In effect, because the new guidance requires lessees to recognize lease assets and lease liabilities, off-balance sheet financing – at least through the use of lease transactions – is taken off the table. Thus, accounting for sale and leaseback transactions has been simplified considerably.
For lessors, accounting for leases is substantially the same as in the past. The only changes result from some very specific adjustments to align the lessor accounting model with both the lessee accounting model and the revenue recognition standard to get the principles underlying the accounting in sync.
For public companies, the new standard is effective for fiscal years beginning after December 15, 2018, including interim periods within those fiscal years (thus, calendar year reporting companies must adopt the standard effective as of January 1, 2019). For private companies, the new standard is effective for fiscal years beginning after December 15, 2019 (thus, calendar year reporting private companies must adopt the standard effective as of January 1, 2020). Early adoption is permitted for all companies, public or private. For leases existing at, or entered into after, the beginning of the earliest comparative period presented in the financial statements, lessees and lessors may apply a modified retrospective transition approach or may record a cumulative adjustment to the opening balance of retained earnings in the period of adoption, as discussed above.
As with recent changes to the revenue recognition standard, the new lease accounting standard is the result of a collaborative effort by the FASB and International Accounting Standards Board (IASB) to agree on a global standard based on common principles that can be applied across industries and regions. While the FASB and IASB are aligned on most key decisions, some important U.S. GAAP/IFRS differences remain in the new lease accounting standard, such as the classification and amortization differences discussed above.
Our Point of View
The relief granted, with the targeted improvements discussed above, while promised and expected, should be considered a “win” for companies preparing for the lease accounting standard. Yet it is clear that many public companies are still struggling to meet the deadlines. Common transition issues continue to be assessing the validity, completeness and accuracy of the company’s existing lease portfolio; challenges in prior lease classification; and identifying and quantifying the pool of embedded leases (i.e., various service type arrangements that may have equipment embedded in them and need to be separated, quantified and reported separately in the financial statements).

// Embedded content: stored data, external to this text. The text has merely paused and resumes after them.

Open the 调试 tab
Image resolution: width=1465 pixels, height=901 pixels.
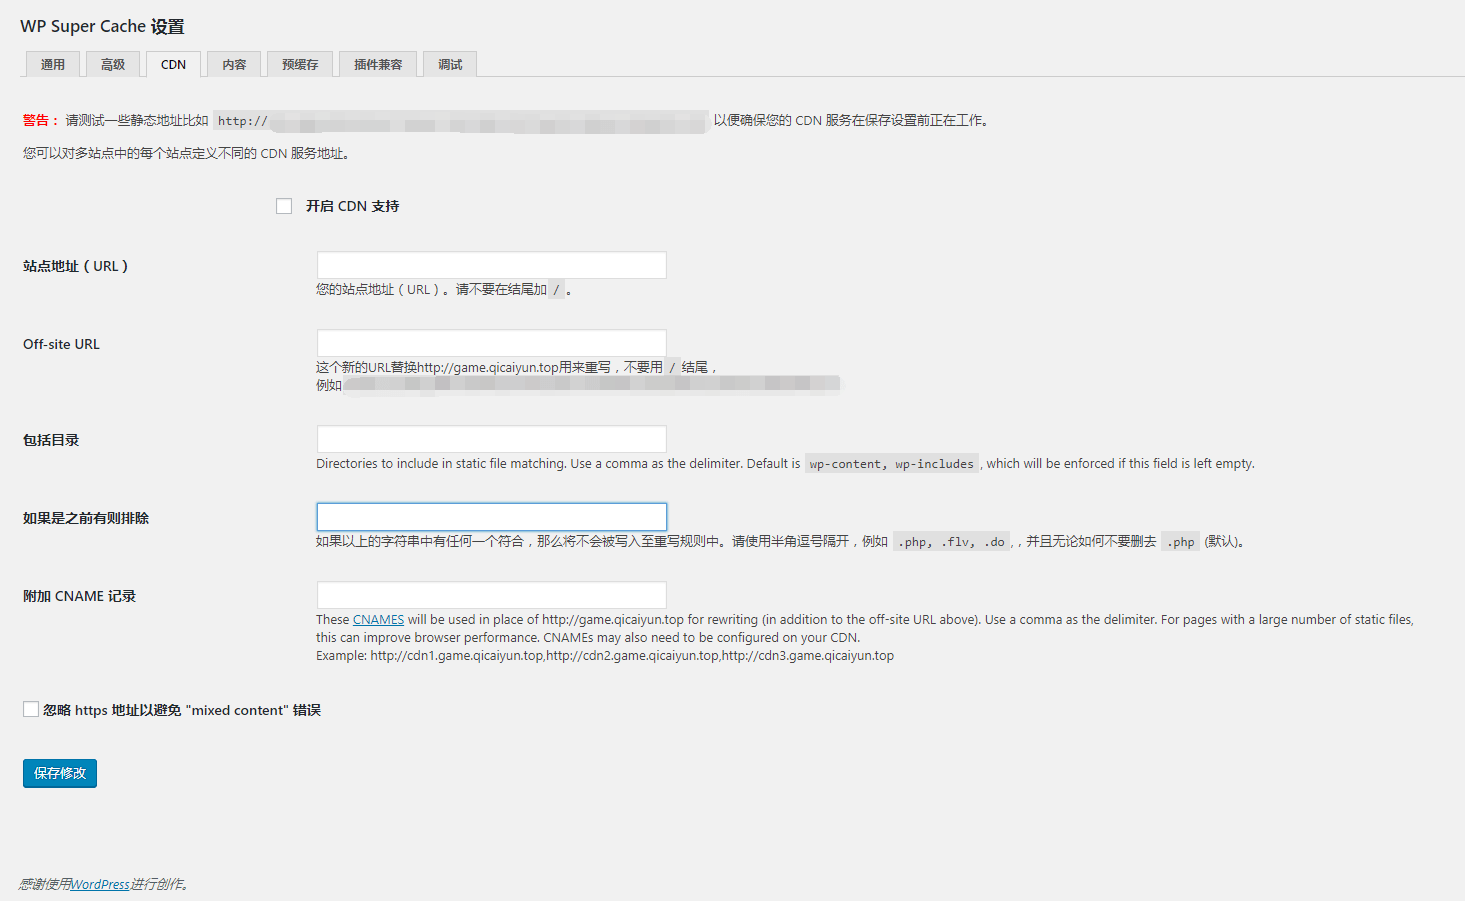(450, 65)
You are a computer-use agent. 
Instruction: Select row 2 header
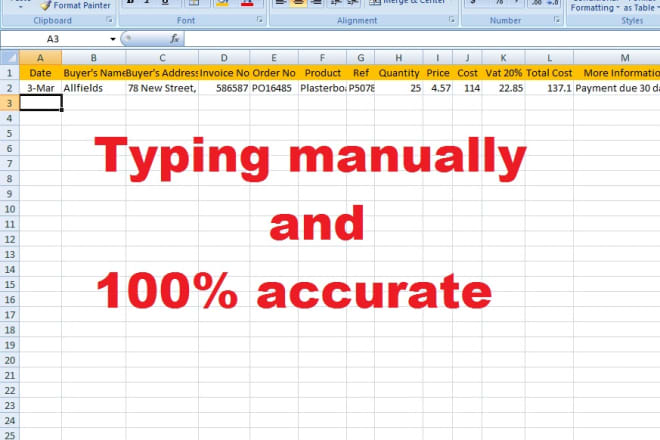pyautogui.click(x=9, y=88)
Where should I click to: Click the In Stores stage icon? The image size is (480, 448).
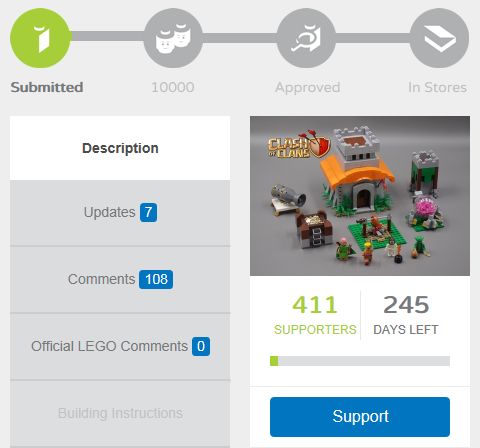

Additionally, the proper identification and availability of information technology systems and the time necessary to execute the new standard through new applications, as well as the human resources needed to implement them, have been challenges throughout the lease accounting standard adoption process.
That said, our point of view continues to be that as long as companies follow a complete, thoughtful documented lease transition roadmap (see Figure 1 on following page), pursue the work diligently, and have the affected financial statement changes auditable, they should be able to execute the transition to the new lease accounting standard. Further, in regard to technology, we have seen that there is a sufficient spectrum of available systems such that companies should be able to identify and deploy the technology that meets their needs, as long as the IT change management program is as diligent and robust as the financial reporting transition process.